GIVEN PASSAGE
Edwin Edogbo (born 21 December 2002) is an Irish rugby union player who is currently a member of Munster's academy as of the 2022–23 season. He plays as a lock and represents Cork club UCC in the amateur All-Ireland League.

Munster
Edogbo was selected for the Munster under-18s Clubs team in 2019 after helping east Cork club Cobh Pirates to the Munster under-18s final. Additionally, Edogbo also represented the Ireland under-18s Clubs and under-18s Schools sides. He began studying engineering at University College Cork in 2021 and featured for UCC in the early rounds of the 2021–22 All-Ireland League. Edogbo joined Munster's academy in November 2021, becoming the first player from Cobh Pirates to do so.

DATASET EXTRACT

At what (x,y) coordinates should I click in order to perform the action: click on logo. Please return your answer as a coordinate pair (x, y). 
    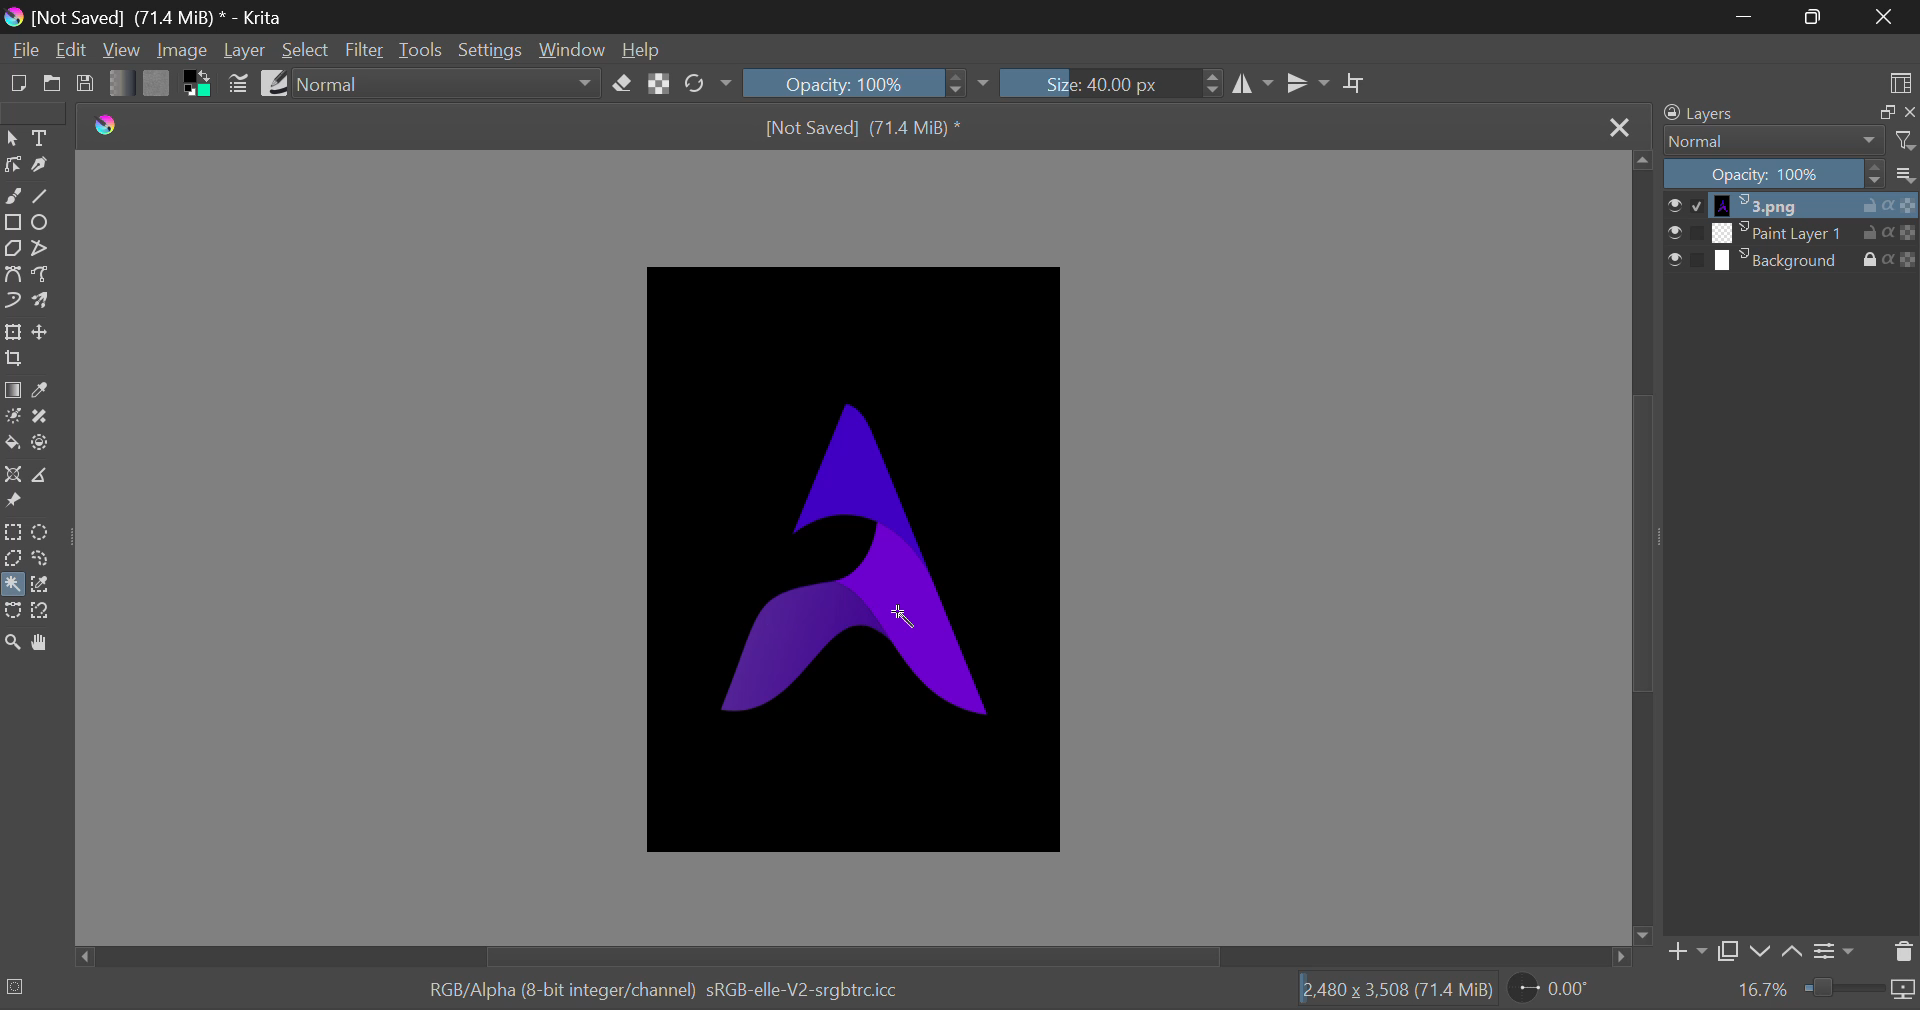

SHORT TASK 1
Using the Edogbo passage, decide whether each statement below agrees with it. Answer yes or no for each, and quote the deciding words. (a) Edogbo plays as a lock. (b) Edogbo joined Munster's academy in November 2022. (c) Edogbo began studying law at University College Cork.
SHORT TASK 2
According to the Edogbo passage, which club did Edogbo help reach the Munster under-18s final?

FULL ANSWER 1
(a) Yes: "He plays as a lock"
(b) No: "Edogbo joined Munster's academy in November 2021"
(c) No: "He began studying engineering at University College Cork in 2021"

FULL ANSWER 2
Cobh Pirates, the east Cork club.